* _Task instructions_
List all lines in the material below that contain "computer".

* _Records for processing_
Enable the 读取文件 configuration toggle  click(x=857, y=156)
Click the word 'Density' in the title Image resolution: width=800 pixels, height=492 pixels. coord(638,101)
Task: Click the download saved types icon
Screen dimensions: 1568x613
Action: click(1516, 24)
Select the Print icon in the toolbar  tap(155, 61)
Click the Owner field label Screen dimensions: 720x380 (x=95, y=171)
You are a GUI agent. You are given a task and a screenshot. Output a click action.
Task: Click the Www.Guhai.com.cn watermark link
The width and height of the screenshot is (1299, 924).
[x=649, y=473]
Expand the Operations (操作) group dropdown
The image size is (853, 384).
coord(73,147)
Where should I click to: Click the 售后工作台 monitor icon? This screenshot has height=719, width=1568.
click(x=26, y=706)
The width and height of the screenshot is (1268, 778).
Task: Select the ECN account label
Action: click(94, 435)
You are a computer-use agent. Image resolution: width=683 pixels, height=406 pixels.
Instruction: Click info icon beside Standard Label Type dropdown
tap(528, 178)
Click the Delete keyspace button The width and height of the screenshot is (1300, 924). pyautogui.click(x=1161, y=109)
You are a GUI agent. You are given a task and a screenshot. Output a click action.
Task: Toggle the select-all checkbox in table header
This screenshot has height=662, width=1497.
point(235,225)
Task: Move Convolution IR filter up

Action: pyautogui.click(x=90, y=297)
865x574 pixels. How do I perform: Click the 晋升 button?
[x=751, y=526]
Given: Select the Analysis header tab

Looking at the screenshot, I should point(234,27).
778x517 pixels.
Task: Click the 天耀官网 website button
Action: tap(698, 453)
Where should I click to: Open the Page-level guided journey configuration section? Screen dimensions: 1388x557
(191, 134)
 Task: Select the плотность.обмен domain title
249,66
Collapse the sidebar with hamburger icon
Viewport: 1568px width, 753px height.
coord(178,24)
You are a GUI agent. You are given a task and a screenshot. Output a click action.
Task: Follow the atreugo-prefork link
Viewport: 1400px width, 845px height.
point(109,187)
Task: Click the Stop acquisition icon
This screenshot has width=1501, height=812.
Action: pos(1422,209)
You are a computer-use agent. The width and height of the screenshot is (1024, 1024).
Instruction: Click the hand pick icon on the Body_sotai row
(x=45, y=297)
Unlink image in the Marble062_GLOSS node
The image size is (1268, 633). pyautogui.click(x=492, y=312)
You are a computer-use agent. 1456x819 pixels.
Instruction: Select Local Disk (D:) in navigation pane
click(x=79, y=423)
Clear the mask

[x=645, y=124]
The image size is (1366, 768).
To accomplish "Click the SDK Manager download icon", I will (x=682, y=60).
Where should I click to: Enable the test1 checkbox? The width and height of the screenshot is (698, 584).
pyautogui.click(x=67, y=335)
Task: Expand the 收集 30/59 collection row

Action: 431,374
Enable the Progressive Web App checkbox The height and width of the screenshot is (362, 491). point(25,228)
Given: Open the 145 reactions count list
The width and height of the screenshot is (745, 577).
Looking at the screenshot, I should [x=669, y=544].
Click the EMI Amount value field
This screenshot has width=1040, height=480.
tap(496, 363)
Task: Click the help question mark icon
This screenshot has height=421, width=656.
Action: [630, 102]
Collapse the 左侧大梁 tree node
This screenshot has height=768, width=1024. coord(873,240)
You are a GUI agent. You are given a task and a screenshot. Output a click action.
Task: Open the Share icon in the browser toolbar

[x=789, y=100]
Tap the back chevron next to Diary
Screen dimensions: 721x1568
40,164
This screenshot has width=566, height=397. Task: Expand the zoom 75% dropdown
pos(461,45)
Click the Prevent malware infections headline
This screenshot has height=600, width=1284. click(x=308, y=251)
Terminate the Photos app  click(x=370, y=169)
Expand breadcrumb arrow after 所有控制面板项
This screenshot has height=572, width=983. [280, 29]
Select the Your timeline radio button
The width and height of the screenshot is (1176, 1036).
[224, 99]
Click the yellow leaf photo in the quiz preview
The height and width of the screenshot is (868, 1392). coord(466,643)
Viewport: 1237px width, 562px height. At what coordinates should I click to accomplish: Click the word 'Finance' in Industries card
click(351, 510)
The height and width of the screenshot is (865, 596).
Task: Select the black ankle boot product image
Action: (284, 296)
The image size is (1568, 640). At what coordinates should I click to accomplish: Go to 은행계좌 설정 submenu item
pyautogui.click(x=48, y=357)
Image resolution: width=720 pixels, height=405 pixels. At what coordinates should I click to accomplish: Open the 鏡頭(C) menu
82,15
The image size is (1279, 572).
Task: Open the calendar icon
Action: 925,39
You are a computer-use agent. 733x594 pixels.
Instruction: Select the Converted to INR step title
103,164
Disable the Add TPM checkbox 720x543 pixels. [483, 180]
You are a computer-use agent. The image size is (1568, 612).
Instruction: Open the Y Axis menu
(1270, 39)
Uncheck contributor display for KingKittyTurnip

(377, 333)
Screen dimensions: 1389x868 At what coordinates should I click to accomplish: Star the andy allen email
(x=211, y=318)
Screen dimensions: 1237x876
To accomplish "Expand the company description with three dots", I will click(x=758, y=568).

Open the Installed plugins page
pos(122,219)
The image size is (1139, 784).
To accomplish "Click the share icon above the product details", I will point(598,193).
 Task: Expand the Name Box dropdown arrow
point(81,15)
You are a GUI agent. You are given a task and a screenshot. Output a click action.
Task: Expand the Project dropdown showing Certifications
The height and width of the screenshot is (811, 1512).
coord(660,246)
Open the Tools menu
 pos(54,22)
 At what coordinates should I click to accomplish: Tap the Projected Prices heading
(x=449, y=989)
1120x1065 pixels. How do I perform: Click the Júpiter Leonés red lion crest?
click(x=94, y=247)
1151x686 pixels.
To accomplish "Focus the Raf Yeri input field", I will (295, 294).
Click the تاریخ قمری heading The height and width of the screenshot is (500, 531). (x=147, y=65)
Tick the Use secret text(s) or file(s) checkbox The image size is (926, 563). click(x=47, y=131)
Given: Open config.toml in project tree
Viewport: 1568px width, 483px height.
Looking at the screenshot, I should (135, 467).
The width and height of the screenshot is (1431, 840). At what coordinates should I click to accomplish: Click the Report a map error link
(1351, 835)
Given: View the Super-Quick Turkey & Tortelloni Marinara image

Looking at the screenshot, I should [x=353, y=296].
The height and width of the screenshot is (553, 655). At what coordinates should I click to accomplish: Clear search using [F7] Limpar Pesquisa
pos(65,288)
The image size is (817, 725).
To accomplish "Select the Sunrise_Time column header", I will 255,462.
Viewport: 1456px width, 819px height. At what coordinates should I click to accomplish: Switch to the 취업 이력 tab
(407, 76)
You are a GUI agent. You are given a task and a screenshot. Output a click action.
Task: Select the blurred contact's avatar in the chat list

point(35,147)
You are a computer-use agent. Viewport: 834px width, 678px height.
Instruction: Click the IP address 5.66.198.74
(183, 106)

* _Reply to the exercise_
You are a computer-use agent. Image resolution: width=683 pixels, height=406 pixels.
You are a computer-use agent. The width and height of the screenshot is (1024, 1024).
You are a computer-use agent. 1456x819 pixels.
You are a computer-use agent. 733x594 pixels.
You are a computer-use agent. The image size is (1568, 612).
You are a computer-use agent. Viewport: 834px width, 678px height.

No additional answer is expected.